» **Dataset extract**
■ ■ ■ ■ ■
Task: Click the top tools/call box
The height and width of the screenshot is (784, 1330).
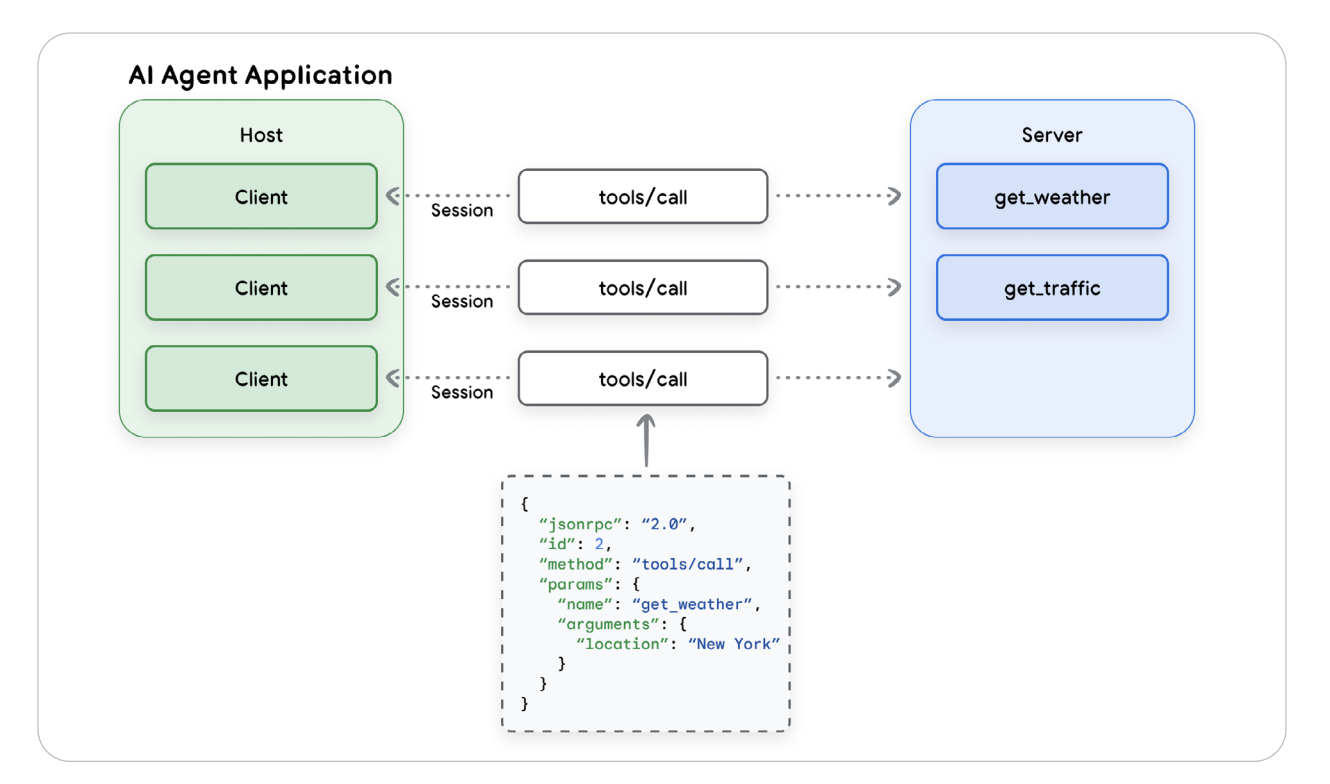Action: click(x=643, y=196)
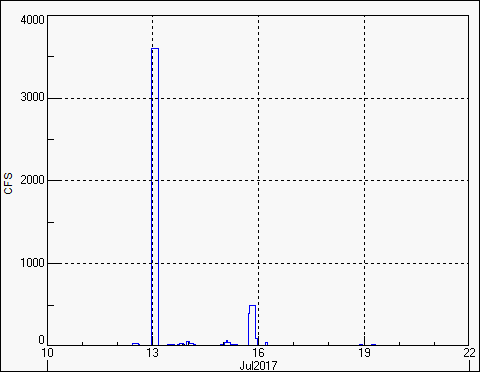Click the x-axis label 19
Screen dimensions: 480x372
[364, 353]
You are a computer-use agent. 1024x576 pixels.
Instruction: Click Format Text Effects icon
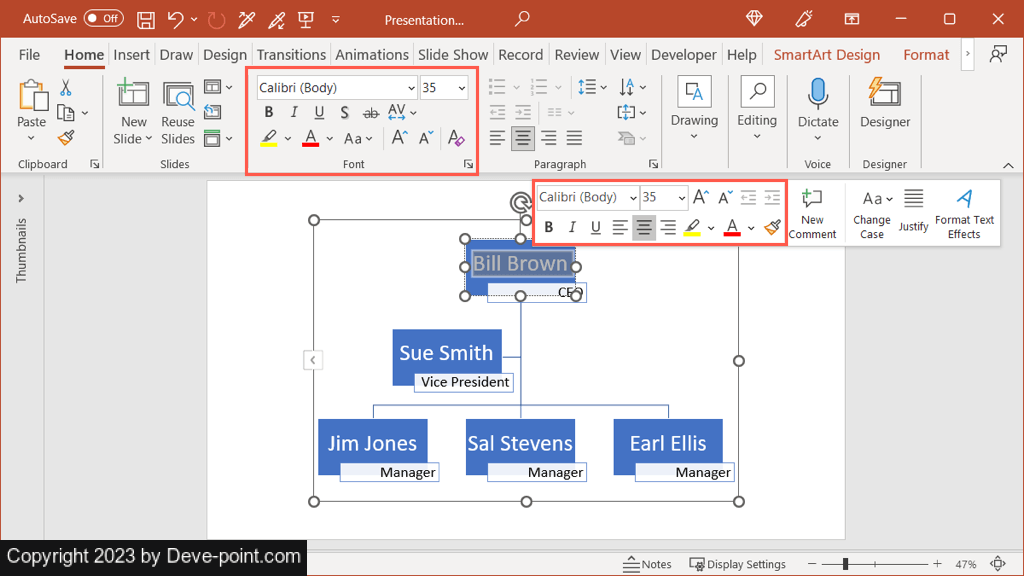tap(964, 212)
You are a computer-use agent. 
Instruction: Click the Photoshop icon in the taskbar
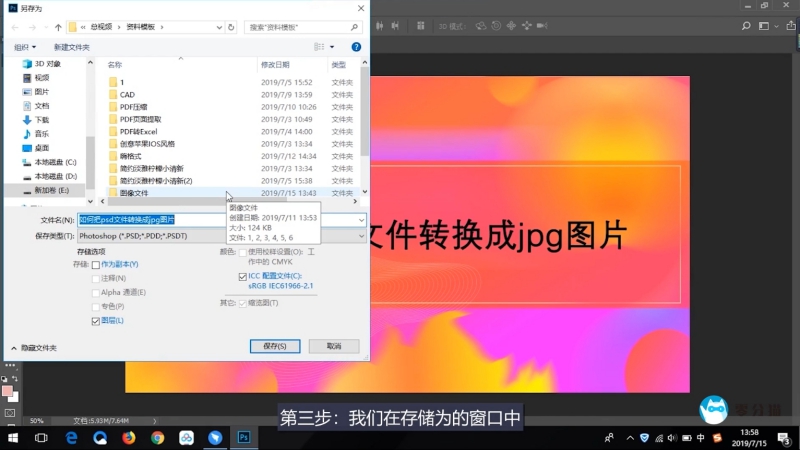243,437
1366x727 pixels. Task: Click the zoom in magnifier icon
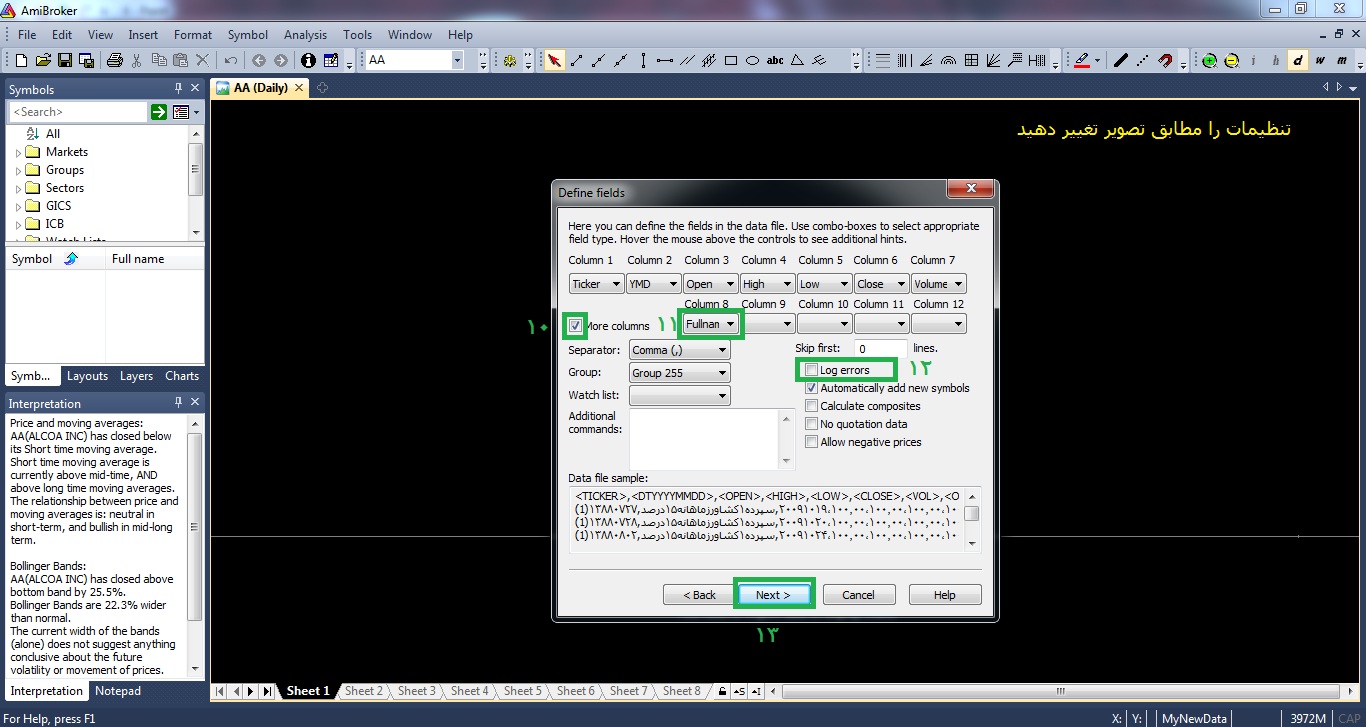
■ ■ ■ ■ ■
» **What the task requires**
Copy the rows above word for word, leaving out the pictures.

» **Exercise answer**
Task: Click the top tools/call box
The height and width of the screenshot is (784, 1330).
Action: click(x=643, y=196)
Click the x-axis label 19
Screen dimensions: 480x372
[364, 353]
You are a computer-use agent. 1024x576 pixels.
Instruction: Click Format Text Effects icon
tap(964, 212)
You are a computer-use agent. 
Instruction: Click the Photoshop icon in the taskbar
243,437
1366x727 pixels. Task: Click the zoom in magnifier icon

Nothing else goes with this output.